"""

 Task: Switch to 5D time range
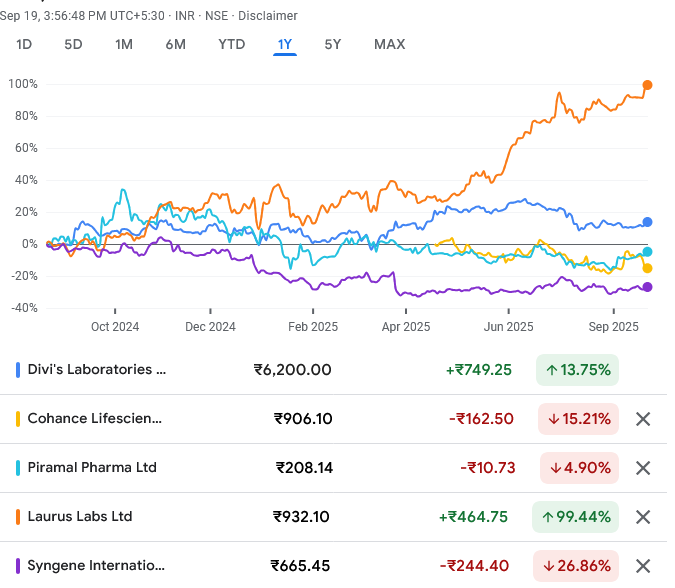74,44
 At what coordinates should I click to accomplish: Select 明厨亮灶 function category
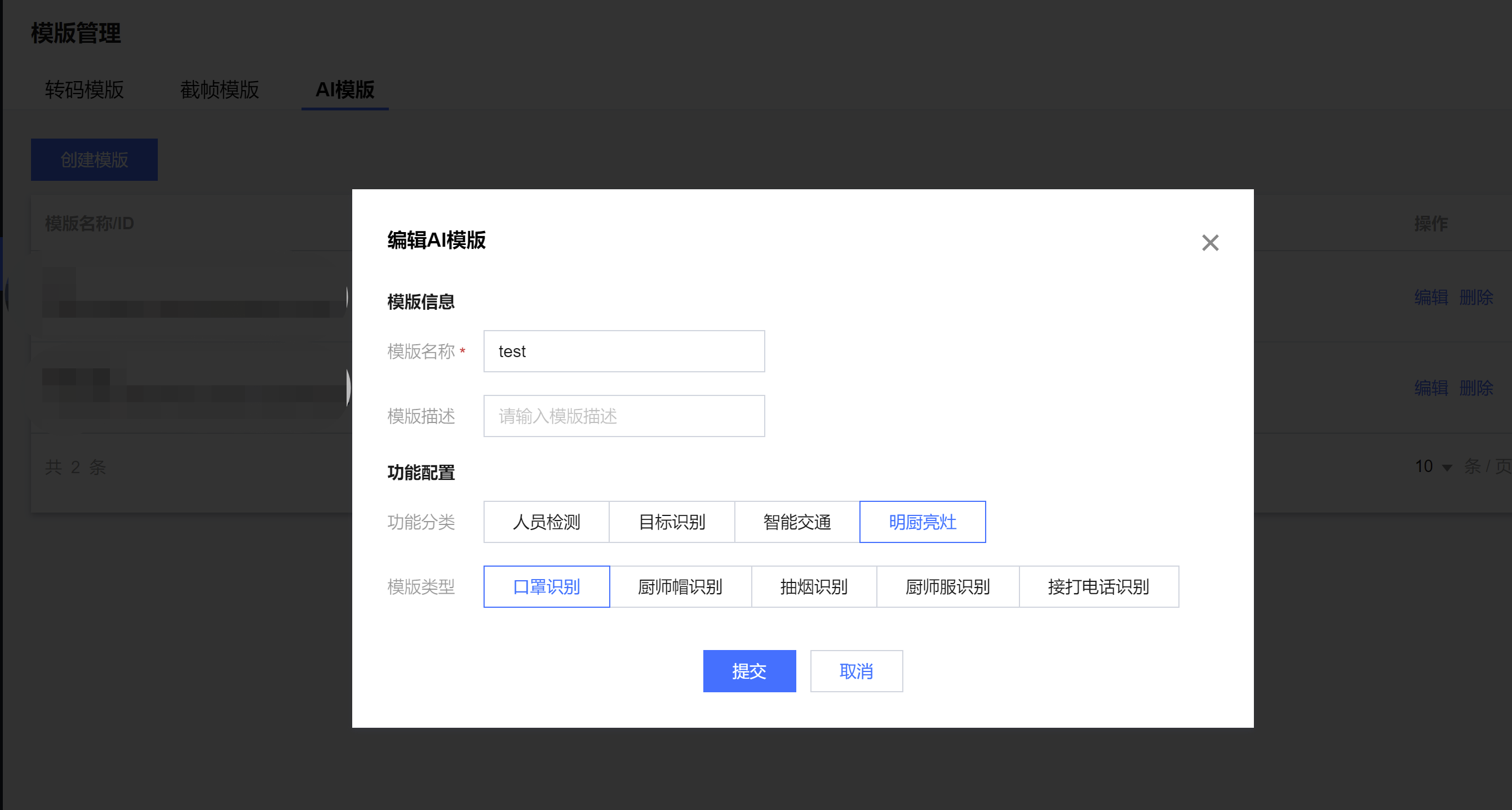click(x=922, y=522)
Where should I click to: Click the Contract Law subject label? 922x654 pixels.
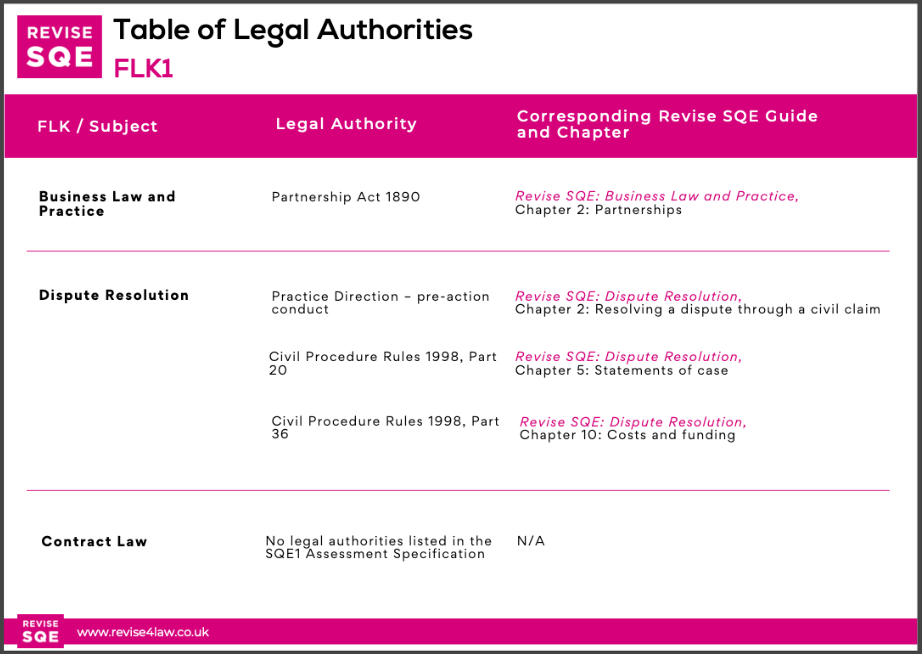(94, 542)
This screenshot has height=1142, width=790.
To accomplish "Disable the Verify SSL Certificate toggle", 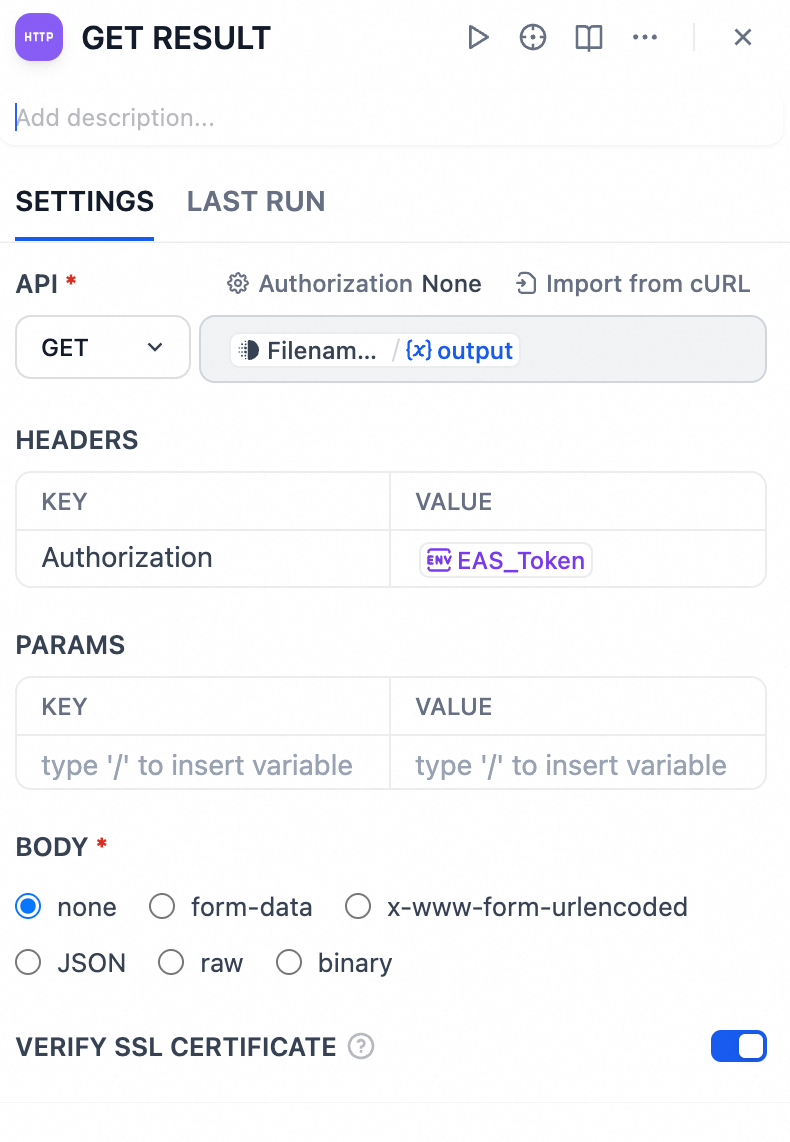I will coord(738,1046).
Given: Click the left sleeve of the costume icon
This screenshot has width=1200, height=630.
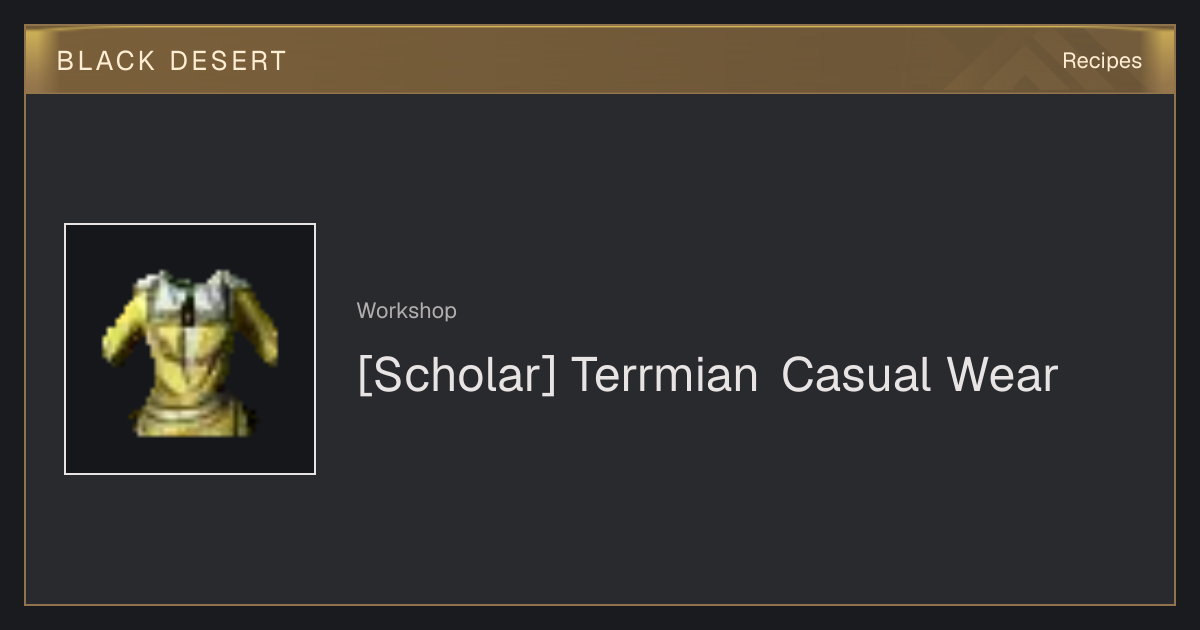Looking at the screenshot, I should [125, 335].
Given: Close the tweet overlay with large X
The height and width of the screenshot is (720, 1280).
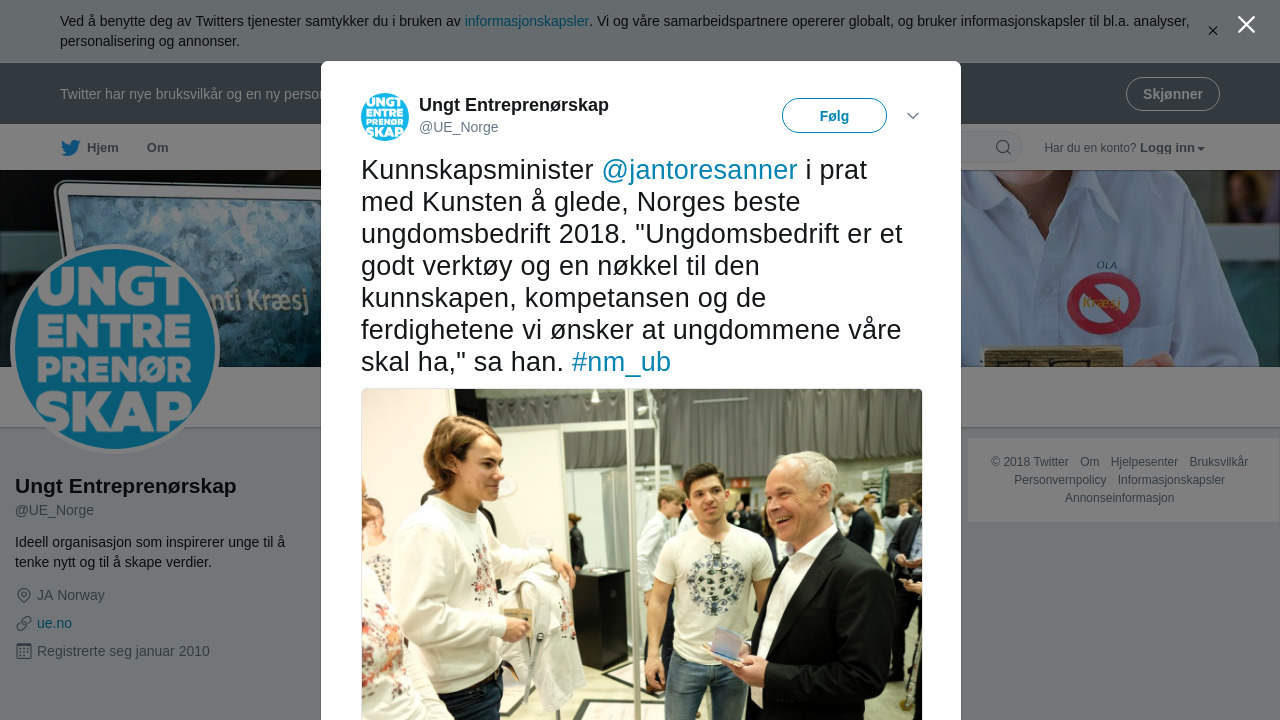Looking at the screenshot, I should click(x=1246, y=25).
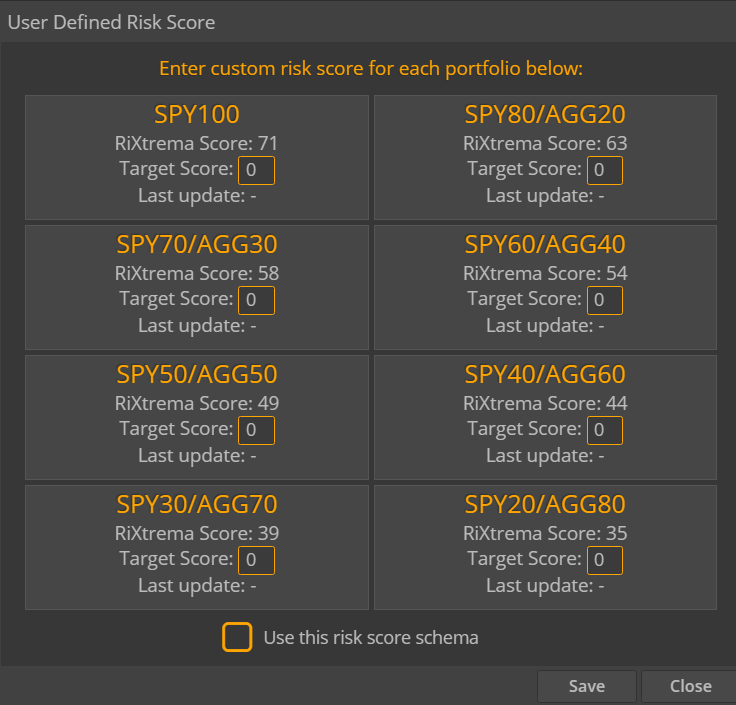Click the SPY80/AGG20 portfolio heading

(x=545, y=114)
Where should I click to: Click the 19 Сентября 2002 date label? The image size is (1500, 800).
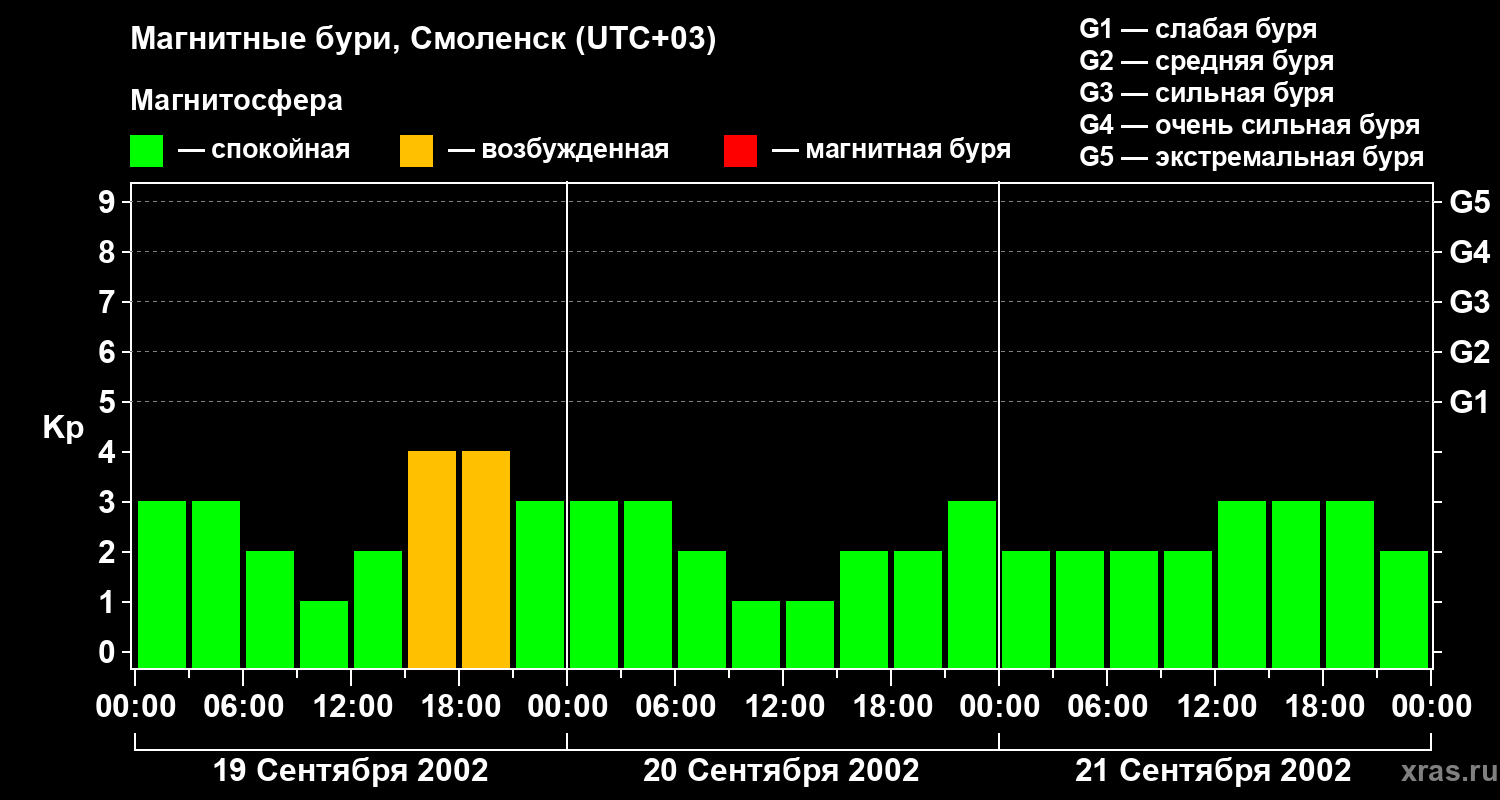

"""

Problem details - Please identify each line in the entries above that contains the word "label", and copy those lines out. Case counts.

Complete output -
Where should I click to: Click the Contract Law subject label? 922x654 pixels.
Where should I click to: Click the 19 Сентября 2002 date label? The image size is (1500, 800).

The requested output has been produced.